Sorry if this is too simple, but thanks in advance for helping. This is for MySQL but might be relevant for other RDMBSs
tblA has 4 columns: colA, colB, colC, mydata, A_id It has about 10^9 records, with 10^3 distinct values for colA, colB, colC.
tblB has 3 columns: colA, colB, B_id It has about 10^4 records.
I want all the records from tblA (except the A_id) that have a match in tblB. In other words, I want to use tblB to describe the subset that I want to extract and then extract those records from tblA. Namely:
SELECT a.colA, a.colB, a.colC, a.mydata
FROM tblA as a
INNER JOIN tblB as b
ON
a.colA=b.colA
a.colB=b.colB
;
It's taking a really long time (more than an hour) on a newish computer (4GB, Core2Quad, ubuntu), and I just want to check my understanding of the following optimization steps.

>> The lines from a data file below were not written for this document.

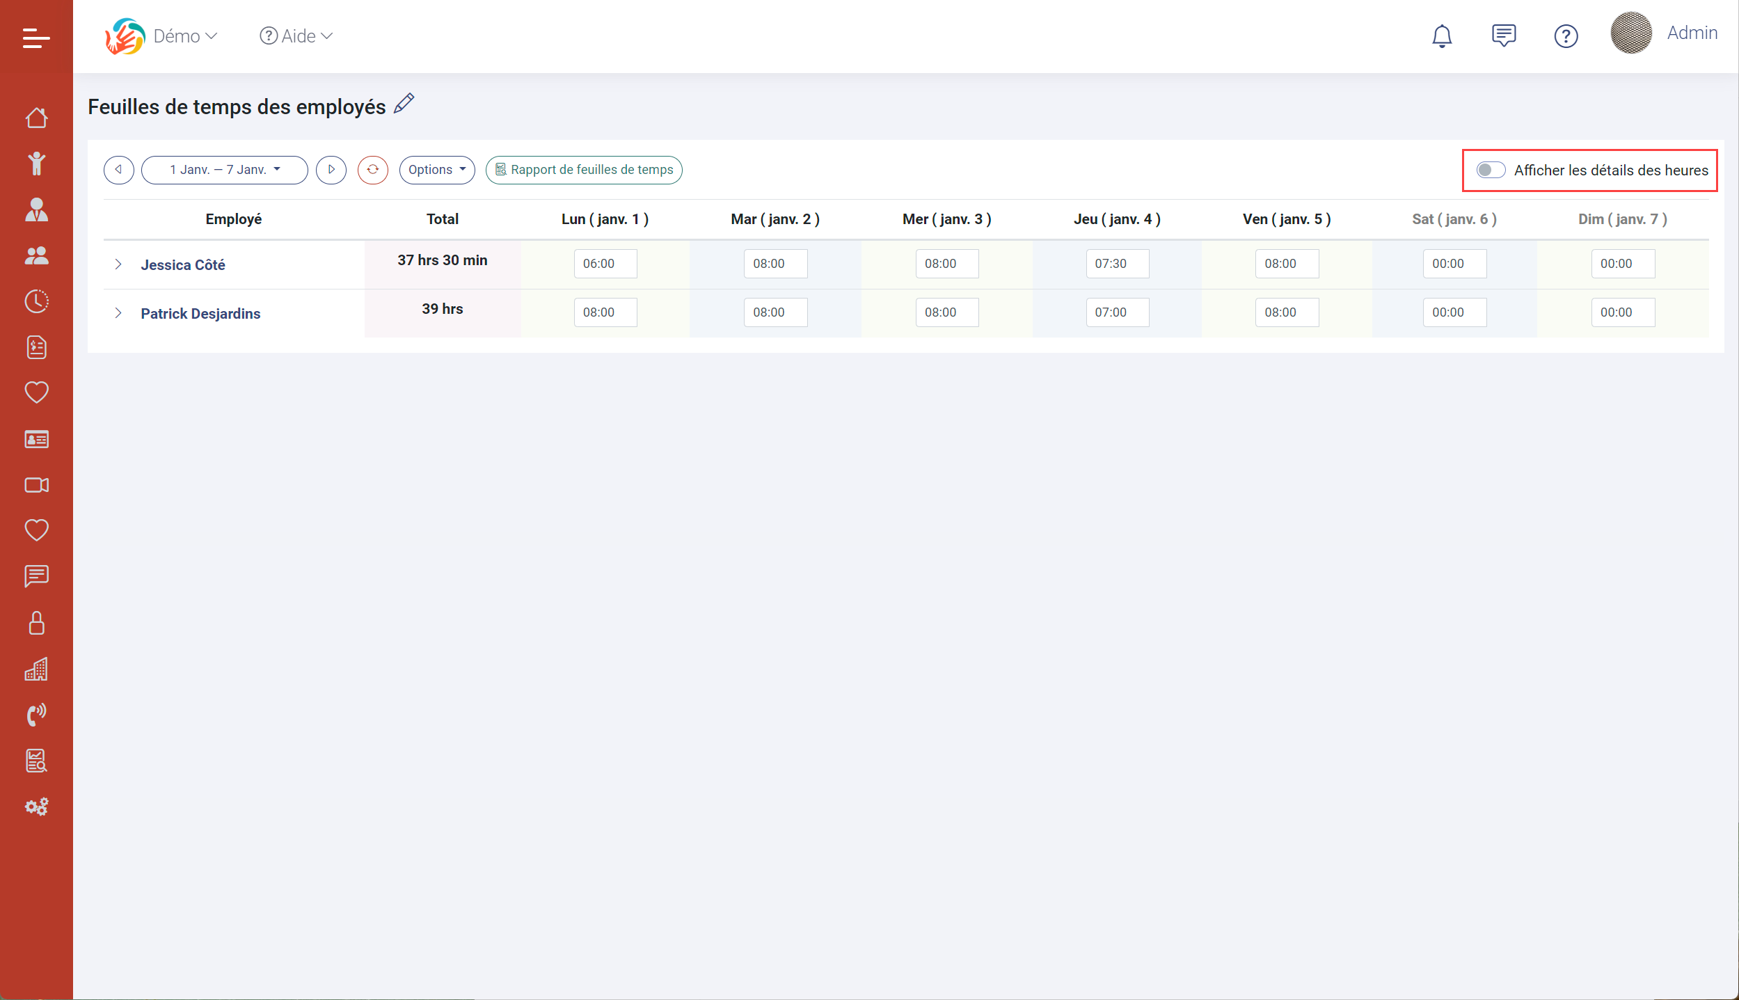Open the Options dropdown
Viewport: 1739px width, 1000px height.
[x=436, y=170]
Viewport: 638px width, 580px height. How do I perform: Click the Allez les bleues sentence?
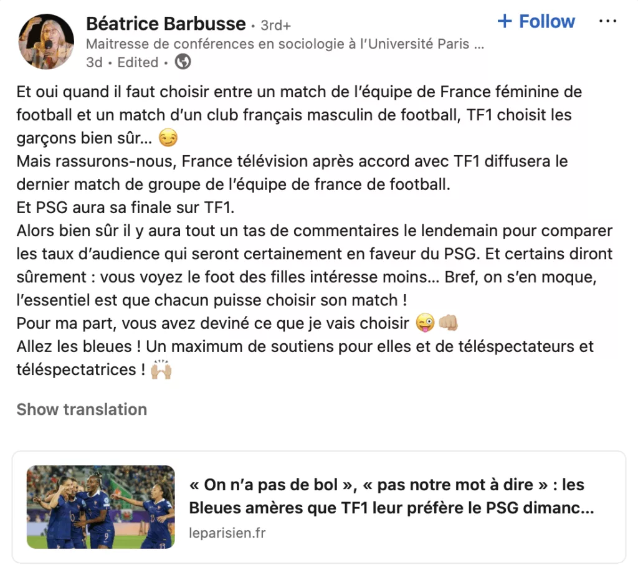pyautogui.click(x=305, y=358)

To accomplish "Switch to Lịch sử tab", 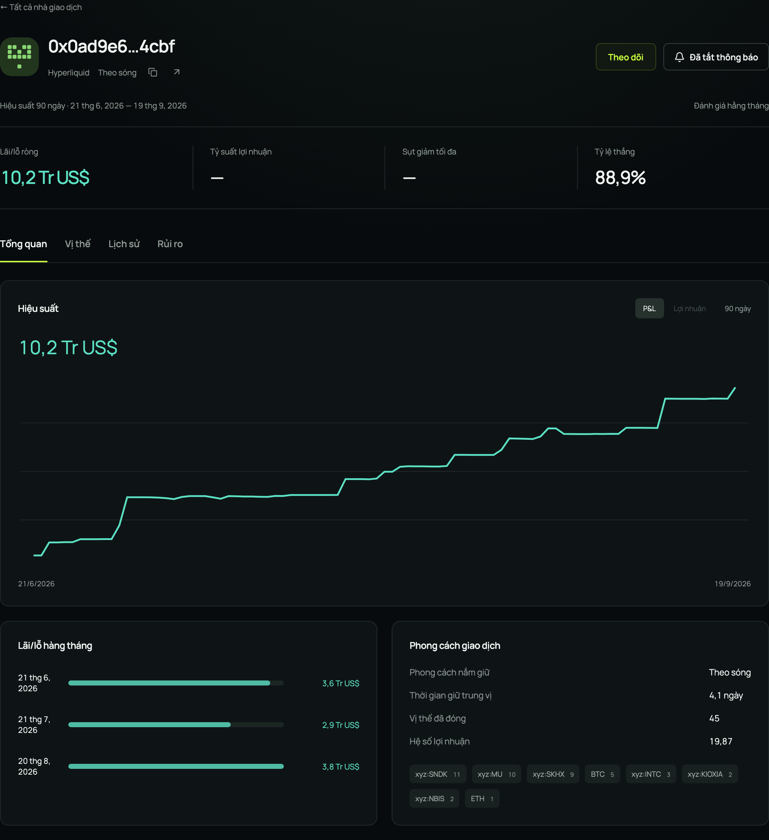I will pos(124,244).
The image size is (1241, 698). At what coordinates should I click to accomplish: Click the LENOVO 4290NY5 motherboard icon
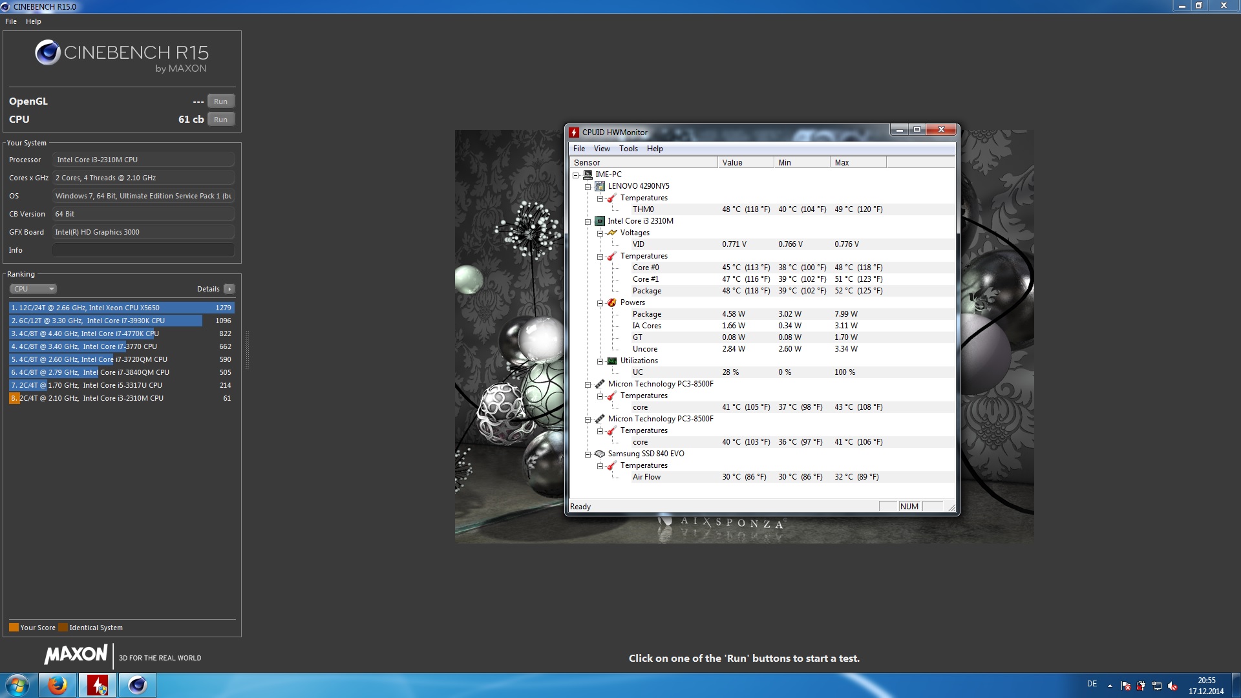(600, 186)

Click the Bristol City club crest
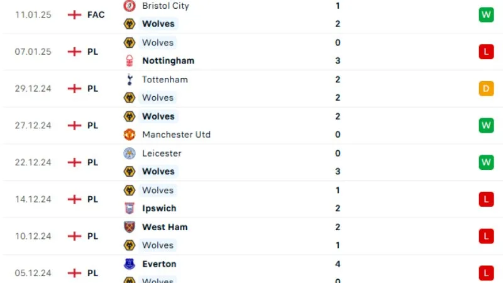[130, 6]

** Suppose this is the only query I will ever run on these tables. So ignore the need to run other queries.
Now my questions: 1) What indexes should I create to optimize this query? I think I just need a multiple index on (colA, colB) for both tables. I don't think I need separate indexes for colA and colB. Another stack overflow article (that I can't find) mentioned that when adding new indexes, it is slower when there are existing indexes, so that might be a reason to use the multiple index.
2) Is INNER JOIN correct? I just want results where a match is found.
3) Is it faster if I join (tblA to tblB) or the other way around, (tblB to tblA)? This previous answer says that the optimizer should take care of that.
4) Does the order of the part after ON matter? This previous answer say that the optimizer also takes care of the execution order.